PROMPT :: Spot each line in the data below containing "question" and copy it.

Dataset entries ::
□ □ □ □

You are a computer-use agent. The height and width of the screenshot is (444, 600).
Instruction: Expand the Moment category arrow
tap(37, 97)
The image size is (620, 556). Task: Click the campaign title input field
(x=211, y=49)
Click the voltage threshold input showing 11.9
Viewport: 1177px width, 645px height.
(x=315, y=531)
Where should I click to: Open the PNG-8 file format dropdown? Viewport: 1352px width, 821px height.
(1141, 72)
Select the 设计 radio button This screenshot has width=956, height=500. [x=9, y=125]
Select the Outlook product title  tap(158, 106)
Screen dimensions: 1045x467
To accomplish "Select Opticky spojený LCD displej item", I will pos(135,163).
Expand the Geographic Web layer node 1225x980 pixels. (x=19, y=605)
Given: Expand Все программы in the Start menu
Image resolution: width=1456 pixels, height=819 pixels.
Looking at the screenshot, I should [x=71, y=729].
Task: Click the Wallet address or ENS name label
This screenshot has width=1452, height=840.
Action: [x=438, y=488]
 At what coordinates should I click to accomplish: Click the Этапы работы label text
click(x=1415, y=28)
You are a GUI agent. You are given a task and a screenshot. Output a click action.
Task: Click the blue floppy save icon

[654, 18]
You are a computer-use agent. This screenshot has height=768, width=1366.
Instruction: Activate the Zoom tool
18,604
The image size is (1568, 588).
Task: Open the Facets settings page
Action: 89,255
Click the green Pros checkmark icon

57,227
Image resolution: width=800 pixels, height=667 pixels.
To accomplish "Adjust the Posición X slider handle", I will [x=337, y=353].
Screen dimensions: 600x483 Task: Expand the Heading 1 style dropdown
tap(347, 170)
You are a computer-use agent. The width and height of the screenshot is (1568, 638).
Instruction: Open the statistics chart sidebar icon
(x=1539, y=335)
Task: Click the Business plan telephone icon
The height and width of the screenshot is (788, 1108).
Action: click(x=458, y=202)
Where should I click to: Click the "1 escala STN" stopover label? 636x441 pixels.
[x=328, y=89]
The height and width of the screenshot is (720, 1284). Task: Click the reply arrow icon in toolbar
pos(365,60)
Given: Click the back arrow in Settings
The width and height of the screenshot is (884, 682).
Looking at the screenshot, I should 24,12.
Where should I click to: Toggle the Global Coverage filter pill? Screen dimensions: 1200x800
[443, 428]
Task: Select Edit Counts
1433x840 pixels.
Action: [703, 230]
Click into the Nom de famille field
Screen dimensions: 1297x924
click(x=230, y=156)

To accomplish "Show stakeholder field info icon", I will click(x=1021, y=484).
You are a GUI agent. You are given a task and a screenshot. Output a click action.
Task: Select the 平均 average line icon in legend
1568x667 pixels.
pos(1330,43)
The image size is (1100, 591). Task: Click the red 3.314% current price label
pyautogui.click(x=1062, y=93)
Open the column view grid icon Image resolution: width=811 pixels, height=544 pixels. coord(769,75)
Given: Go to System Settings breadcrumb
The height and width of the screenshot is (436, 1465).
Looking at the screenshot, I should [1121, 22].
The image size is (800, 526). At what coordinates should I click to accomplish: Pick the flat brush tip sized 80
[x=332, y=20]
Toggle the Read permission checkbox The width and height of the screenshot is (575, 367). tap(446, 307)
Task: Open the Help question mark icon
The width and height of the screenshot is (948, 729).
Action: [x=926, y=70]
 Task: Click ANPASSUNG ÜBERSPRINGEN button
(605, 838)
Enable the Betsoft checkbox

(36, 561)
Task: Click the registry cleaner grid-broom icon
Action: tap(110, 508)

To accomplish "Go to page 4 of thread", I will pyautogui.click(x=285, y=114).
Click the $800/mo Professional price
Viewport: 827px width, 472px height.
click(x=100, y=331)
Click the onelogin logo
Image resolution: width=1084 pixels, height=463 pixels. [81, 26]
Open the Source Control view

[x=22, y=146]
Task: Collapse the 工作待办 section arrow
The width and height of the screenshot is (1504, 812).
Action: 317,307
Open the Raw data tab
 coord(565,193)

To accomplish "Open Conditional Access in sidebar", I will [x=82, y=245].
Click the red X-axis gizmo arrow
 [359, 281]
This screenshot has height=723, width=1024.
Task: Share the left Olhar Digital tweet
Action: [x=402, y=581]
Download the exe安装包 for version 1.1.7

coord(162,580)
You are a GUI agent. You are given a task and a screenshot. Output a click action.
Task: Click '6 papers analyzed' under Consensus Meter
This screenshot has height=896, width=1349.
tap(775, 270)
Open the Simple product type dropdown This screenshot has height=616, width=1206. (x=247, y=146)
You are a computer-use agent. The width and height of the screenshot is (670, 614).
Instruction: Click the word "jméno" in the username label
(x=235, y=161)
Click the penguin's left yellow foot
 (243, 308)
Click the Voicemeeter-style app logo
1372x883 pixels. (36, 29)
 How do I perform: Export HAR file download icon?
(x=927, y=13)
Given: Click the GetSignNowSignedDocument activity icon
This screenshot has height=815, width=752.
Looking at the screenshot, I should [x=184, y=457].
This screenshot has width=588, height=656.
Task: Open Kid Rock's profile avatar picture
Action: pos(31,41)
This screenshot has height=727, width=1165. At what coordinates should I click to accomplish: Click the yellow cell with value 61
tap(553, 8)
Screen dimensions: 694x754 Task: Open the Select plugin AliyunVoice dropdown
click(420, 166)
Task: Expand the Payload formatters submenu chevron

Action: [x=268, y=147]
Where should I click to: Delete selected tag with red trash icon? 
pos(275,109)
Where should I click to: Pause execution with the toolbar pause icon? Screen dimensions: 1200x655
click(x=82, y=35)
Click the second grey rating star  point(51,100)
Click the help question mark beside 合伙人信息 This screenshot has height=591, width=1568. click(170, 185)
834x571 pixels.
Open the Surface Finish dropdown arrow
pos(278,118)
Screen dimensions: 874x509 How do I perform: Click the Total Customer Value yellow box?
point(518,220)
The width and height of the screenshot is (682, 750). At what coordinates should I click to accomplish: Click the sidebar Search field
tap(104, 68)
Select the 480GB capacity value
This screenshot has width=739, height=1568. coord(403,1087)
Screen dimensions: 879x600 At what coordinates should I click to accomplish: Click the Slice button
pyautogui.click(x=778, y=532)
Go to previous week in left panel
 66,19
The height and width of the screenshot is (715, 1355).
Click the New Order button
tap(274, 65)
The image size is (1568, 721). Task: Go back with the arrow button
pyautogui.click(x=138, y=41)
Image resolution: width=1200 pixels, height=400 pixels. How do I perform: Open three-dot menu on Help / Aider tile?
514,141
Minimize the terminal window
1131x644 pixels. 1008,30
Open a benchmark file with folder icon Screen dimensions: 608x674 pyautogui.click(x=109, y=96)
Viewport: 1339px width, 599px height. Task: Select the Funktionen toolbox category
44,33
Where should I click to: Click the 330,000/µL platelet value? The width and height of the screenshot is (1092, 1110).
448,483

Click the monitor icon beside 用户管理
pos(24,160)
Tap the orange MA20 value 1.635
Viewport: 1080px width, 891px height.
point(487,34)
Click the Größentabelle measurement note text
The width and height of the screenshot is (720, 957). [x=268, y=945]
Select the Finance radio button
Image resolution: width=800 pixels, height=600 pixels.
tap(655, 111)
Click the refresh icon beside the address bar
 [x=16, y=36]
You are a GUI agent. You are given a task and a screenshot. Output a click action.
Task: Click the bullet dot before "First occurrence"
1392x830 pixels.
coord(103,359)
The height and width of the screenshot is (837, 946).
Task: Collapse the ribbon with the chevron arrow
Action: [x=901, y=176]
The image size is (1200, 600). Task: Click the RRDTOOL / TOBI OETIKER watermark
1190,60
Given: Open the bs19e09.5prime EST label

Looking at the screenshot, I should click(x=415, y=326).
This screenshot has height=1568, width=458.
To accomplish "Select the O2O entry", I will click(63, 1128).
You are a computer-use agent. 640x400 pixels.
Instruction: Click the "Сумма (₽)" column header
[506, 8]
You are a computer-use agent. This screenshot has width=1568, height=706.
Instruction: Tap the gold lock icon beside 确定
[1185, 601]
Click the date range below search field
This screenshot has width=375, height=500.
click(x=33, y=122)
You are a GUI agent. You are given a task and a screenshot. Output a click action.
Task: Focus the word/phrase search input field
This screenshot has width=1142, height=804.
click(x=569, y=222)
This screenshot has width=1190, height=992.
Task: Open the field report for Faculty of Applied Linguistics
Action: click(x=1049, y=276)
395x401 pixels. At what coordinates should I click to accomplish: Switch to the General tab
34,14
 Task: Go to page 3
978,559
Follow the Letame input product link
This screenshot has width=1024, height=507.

□ □ □ □

FINISHED EXERCISE ::
Task: Open the Help question mark icon
Click the help question mark beside 合伙人信息 This screenshot has height=591, width=1568. click(170, 185)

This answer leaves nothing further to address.